— Denis Simonov / Shutterstock.com

Comptant parmi les formes de vie les plus résistantes jamais découvertes, des tardigrades ont récemment été tirés depuis un pistolet à gaz afin de voir s’ils pouvaient survivre à des chocs cataclysmiques.

Une résistance à (presque) toute épreuve

Les tardigrades sont des animaux microscopiques réputés pour leur robustesse. Lorsqu’ils sont confrontés à un environnement difficile, ils se dessèchent et se recroquevillent (un état connu sous le nom de « tun »), jusqu’à ce que les conditions redeviennent plus clémentes. Une tactique leur permettant de survivre à des températures d’ébullition et de congélation, des radiations intenses, des pressions écrasantes semblables à celles qui règnent au fond des océans, et même à des séjours dans l’espace.

Avec une telle liste de super-pouvoirs à leur actif, les tardigrades ont été considérés comme des candidats à la panspermie, hypothèse selon laquelle la vie pourrait passer d’une planète ou d’une lune à l’autre par le biais d’astéroïdes. Pour cette nouvelle étude présentée dans la revue Astrobiology, des chercheurs de l’université du Kent ont donc cherché à déterminer dans quelle mesure les tardigrades pouvaient survivre à des impacts d’astéroïdes.

Pour ce faire, l’équipe les a dans un premier temps congelés pendant 48 heures, ce qui leur a permis d’entrer en cryptobiose. Les échantillons ont ensuite été placés dans une enveloppe en nylon et ont été tirés sur du sable à l’aide d’un pistolet à gaz léger. La vitesse de l’impact et la pression du choc ont été mesurées, et les tardigrades récupérés afin d’évaluer les dommages qu’ils avaient subis.

Dans ce scénario, la limite supérieure de leur survie correspondait à des vitesses d’impact de 3 240 km/h, créant une pression de 1,14 gigapascal (GPa). Si 100 % des tardigrades survivaient à des vitesses de 2 621 km/h, ils n’étaient plus que 60 % lorsque celles-ci atteignaient 2 970 km/h. Les chercheurs ont constaté que les survivants mettaient jusqu’à 36 heures pour sortir de cryptobiose et recommencer à bouger, contre huit à neuf heures pour les spécimens du groupe témoin, ayant été simplement congelés et décongelés.

D’importantes implications pour la recherche d’éventuelles formes de vie extraterrestres

Cette découverte a d’importantes implications pour la panspermie. Selon l’équipe, la majorité des impacts d’astéroïdes créeraient des pressions trop élevées pour que les tardigrades puissent survivre, mais une fraction d’entre eux se produisent à des vitesses plus lentes, dans leur plage de tolérance. On estime actuellement que jusqu’à un tiers des impacts d’astéroïdes sur la Lune pourraient être encaissés par ces formes de vie microscopiques.
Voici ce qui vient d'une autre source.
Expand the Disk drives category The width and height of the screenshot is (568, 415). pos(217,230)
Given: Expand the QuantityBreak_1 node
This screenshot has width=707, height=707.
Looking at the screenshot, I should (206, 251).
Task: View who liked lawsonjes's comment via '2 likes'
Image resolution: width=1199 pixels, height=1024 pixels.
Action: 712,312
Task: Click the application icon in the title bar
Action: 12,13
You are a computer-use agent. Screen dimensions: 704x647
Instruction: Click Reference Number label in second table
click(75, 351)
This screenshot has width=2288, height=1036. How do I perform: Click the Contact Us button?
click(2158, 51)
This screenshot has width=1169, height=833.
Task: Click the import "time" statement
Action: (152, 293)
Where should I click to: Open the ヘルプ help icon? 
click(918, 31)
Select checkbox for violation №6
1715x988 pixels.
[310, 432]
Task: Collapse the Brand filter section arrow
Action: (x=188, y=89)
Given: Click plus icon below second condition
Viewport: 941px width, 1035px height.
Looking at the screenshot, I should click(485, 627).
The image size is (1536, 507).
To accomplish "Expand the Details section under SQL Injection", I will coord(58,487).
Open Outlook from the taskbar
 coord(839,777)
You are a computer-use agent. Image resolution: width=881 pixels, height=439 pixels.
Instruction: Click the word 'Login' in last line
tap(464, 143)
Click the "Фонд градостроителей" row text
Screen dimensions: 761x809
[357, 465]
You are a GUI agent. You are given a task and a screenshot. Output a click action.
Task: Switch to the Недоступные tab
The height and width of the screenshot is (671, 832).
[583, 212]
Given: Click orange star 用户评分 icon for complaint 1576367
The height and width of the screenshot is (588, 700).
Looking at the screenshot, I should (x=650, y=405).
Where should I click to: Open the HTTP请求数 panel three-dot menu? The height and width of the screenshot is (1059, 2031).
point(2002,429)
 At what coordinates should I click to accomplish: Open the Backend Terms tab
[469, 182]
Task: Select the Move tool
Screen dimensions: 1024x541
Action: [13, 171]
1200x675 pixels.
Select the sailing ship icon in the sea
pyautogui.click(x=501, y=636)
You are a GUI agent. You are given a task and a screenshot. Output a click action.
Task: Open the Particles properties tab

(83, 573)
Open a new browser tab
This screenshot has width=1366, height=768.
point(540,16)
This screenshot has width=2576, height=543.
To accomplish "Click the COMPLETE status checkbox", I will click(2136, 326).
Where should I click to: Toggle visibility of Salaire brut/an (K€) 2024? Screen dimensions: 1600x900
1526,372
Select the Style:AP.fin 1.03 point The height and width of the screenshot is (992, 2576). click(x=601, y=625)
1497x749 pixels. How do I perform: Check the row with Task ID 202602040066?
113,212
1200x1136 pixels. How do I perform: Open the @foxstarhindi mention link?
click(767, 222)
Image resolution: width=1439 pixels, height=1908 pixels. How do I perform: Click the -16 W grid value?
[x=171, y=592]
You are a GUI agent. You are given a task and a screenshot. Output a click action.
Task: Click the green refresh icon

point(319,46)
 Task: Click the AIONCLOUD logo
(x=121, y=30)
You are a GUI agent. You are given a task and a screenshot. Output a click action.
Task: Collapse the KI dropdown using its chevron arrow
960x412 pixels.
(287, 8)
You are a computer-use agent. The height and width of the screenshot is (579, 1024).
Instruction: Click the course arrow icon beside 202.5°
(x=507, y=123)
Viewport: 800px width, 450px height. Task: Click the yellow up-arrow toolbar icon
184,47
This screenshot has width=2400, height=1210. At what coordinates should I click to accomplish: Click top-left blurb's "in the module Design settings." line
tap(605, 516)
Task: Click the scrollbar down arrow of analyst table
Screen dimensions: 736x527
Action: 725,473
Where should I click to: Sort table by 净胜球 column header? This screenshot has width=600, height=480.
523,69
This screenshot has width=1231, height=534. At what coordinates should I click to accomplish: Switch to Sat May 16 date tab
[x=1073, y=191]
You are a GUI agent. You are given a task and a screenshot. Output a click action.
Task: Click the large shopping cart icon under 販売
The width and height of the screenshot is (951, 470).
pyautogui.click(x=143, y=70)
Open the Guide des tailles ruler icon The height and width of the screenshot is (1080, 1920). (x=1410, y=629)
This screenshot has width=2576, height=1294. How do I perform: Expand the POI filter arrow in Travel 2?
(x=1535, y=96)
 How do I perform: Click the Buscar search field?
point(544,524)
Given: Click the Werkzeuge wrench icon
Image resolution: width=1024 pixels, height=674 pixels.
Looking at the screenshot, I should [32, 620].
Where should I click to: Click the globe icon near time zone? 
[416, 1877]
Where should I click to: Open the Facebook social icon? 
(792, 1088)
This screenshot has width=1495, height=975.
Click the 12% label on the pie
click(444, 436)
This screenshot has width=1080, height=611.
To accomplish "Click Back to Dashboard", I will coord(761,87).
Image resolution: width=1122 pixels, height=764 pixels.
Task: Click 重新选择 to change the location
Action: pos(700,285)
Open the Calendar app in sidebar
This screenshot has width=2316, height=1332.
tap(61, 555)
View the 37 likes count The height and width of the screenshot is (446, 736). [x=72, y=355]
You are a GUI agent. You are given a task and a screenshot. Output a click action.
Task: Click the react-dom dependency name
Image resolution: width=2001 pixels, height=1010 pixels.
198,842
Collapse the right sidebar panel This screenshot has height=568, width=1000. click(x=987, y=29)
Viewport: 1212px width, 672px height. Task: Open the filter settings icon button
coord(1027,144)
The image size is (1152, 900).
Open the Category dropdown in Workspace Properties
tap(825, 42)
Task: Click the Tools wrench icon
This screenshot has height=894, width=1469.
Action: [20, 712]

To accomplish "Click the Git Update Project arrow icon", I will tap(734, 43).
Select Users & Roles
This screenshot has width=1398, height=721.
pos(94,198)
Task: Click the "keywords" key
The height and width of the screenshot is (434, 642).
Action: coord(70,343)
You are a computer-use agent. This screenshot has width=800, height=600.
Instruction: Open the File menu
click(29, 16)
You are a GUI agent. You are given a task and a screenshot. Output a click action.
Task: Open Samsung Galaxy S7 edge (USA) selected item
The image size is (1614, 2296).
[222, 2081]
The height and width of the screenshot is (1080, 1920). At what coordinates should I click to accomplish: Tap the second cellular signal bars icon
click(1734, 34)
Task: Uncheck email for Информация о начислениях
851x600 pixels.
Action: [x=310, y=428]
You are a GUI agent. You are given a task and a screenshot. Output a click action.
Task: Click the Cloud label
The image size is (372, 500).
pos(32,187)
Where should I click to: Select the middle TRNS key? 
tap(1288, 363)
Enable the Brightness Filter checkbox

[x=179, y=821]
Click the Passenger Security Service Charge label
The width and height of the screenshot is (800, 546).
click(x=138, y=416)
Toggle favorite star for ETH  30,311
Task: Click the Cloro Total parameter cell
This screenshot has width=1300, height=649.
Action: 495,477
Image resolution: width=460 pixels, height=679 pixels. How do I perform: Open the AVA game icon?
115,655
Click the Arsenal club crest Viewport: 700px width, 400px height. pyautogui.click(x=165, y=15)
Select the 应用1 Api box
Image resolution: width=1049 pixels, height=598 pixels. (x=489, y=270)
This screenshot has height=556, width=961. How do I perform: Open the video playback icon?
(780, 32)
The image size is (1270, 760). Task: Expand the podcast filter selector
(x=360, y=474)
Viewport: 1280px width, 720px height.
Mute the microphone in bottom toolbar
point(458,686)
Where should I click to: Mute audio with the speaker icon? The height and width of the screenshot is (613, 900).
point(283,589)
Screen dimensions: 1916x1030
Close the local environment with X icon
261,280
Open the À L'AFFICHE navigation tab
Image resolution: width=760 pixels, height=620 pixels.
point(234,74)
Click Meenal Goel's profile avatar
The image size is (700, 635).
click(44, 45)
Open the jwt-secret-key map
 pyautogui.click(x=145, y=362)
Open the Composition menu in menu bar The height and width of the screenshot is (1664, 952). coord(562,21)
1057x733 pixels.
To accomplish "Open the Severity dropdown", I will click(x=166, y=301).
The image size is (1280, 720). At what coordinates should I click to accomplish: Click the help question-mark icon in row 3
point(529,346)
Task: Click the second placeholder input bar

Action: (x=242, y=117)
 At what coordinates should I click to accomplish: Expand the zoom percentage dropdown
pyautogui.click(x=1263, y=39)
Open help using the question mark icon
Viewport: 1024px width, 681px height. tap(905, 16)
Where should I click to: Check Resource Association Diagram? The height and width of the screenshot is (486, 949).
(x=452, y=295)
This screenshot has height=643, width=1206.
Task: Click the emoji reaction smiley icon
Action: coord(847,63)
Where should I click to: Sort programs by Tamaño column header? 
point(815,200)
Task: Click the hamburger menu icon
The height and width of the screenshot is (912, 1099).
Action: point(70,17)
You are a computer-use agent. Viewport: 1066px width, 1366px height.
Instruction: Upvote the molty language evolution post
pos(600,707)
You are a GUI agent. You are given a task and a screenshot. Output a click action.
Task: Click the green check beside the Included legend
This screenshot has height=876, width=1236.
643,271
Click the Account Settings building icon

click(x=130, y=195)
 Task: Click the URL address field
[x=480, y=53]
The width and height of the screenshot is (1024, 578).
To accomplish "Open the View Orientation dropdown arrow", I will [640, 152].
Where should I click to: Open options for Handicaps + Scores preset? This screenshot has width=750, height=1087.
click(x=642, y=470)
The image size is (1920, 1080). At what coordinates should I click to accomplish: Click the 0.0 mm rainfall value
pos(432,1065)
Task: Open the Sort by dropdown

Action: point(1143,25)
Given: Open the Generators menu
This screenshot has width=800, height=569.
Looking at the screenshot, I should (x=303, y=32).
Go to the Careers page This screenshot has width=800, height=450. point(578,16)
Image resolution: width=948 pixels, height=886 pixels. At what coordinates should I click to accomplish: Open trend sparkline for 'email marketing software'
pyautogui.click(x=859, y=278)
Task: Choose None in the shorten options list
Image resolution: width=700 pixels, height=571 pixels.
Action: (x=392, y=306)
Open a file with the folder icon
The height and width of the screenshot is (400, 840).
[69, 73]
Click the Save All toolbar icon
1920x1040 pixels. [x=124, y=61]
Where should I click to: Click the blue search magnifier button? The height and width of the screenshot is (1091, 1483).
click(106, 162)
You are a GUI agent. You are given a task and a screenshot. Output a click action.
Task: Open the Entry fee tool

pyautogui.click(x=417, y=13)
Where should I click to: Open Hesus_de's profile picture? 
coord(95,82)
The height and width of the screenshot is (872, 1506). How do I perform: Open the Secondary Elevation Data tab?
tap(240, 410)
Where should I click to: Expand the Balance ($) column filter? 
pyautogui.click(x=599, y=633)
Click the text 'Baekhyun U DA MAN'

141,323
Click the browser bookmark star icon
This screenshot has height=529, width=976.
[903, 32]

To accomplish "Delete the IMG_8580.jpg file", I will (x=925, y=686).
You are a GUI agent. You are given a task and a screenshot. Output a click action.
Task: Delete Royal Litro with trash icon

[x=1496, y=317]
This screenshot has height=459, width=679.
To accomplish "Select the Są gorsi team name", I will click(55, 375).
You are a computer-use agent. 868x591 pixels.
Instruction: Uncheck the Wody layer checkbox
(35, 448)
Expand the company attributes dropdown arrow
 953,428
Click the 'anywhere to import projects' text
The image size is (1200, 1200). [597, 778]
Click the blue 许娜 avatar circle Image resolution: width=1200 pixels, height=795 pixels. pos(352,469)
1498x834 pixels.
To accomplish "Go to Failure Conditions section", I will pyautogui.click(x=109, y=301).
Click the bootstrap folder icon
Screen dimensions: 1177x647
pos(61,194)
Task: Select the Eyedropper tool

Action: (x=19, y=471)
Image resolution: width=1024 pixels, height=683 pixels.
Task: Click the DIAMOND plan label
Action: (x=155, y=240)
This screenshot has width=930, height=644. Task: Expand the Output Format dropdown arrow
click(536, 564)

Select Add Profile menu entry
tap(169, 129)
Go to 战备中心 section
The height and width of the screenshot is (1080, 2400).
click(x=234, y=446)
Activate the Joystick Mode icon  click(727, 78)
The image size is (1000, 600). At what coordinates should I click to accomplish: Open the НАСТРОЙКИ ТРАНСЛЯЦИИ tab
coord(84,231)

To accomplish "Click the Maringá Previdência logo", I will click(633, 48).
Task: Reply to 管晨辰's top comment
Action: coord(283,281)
Fait intéressant, l’équipe indique également que ces récents résultats pourraient être utilisés pour déterminer si les tardigrades, ou d’autres formes de vie similaires, ont déjà colonisé d’autres mondes de notre Système solaire. Les lunes glacées Europe et Encelade possédant des océans souterrains potentiellement habitables par des micro-organismes, les chercheurs pourraient trouver des preuves de vie en analysant la composition des panaches d’eau s’échappant des fissures de leur enveloppe glacée.

La surface glacée d’Europe, satellite naturel de Jupiter — © NASA / Jet Propulsion Lab-Caltech / SETI Institute

La sonde Cassini a déjà collecté des matériaux en volant à travers ces panaches, mais ses vitesses auraient été mortelles pour des tardigrades. Les chercheurs affirment que la capture de matériaux à l’aide d’aérogels épais pourrait atténuer la pression de choc et maintenir en vie les éventuels tardigrades extraterrestres.

Bien sûr, tout ceci n’est que spéculation pour le moment, mais l’étude montre que la panspermie est plausible dans certaines circonstances. L’équipe précise que des recherches plus approfondies devraient permettre de vérifier la viabilité des survivants et si les œufs de tardigrades peuvent supporter des impacts plus rapides.